» **Tasks and exercises**:
1) In one to three sentences, explain why Dr. Jess left high school teaching for her current line of work, using the reason the Dr. Jess profile below gives.
2) Decide whether each statement agrees with the Dr. Jess profile below. Answer yes or no for each one, and quote the words from the profile that settle it: (a) Dr. Jess earned her PhD in human sexuality with a focus on education. (b) Most of what Dr. Jess learned in school applies to her day-to-day work. (c) Dr. Jess hosts a podcast called "Dr. Jess Talks Sex."
##### Page text #####
Have you ever wondered what it takes to become a certified sex expert? Well we sure did! So we went out and found one to ask her how she earned that title. Meet this week’s dream diary subject, Dr. Jess O’Reilly!
Dr. Jess is a sex and relationship expert. She earned her PhD in human sexuality with a focus on education, but that’s not the only thing that makes her an expert on all things sexy. Dr. Jess is also a sought after speaker, presenting at conferences all around the world. She has also appeared on radio and television, from 102.1 the Edge in Toronto to Playboy TV in, well, everywhere! She also hosts her own podcast, called, of course, “Sex with Dr. Jess”.
What sets Dr. Jess apart is her practical, accessible, and humorous approach to relationship and sex advice. She’s easy to listen to, she makes you laugh, and she’ll teach you things you’ve never known or even thought about. Dr. Jess has shared her wisdom with millions of people around the world through the media, both social and mainstream. She’s even traveled across the globe to help couples including royalty and presidential candidates) to transform their relationships from good to great. Now if that’s not a dream job, I don’t know what is!
Now if that’s not a dream job, I don’t know what is!
Want to learn how Dr. Jess got into the world of sex? So do we! Take a read below.
What is your official title? Do you have one?
I’m a Sexologist. My parents are thrilled:)
How did you get into your current line of work?
I was a high school teacher in Toronto and I saw the cost of an inadequate sex and relationship education system. I had teens coming to me with issues related to pregnancy, abusive relationships, broken condoms, STIs , sex work and harassment based on sexual orientation and gender identity. I wanted to be a part of the solution.
Did you go to school/get training for your dream job?
Yes and no. I went to school for both education and human sexuality, but most of my job involves speaking and business development and most of what I learned in school doesn’t apply to my day-to-day.
##### Data provided #####
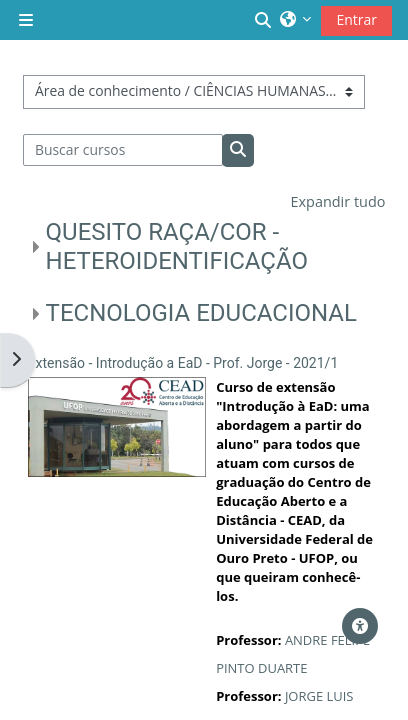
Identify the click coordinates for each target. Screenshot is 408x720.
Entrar (356, 19)
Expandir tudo (337, 201)
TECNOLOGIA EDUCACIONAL (201, 313)
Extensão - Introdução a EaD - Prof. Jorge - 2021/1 (183, 363)
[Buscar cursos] (123, 150)
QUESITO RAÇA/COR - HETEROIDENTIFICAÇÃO (177, 246)
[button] (264, 20)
#####
» **Solution list**:
1) As a high school teacher in Toronto, she saw the cost of an inadequate sex and relationship education system. Teens came to her with issues such as pregnancy, abusive relationships, broken condoms, STIs, sex work and harassment based on sexual orientation and gender identity, and she wanted to be a part of the solution.

2)
(a) Yes: "She earned her PhD in human sexuality with a focus on education"
(b) No: "most of what I learned in school doesn’t apply to my day-to-day"
(c) No: "She also hosts her own podcast, called, of course, “Sex with Dr. Jess”"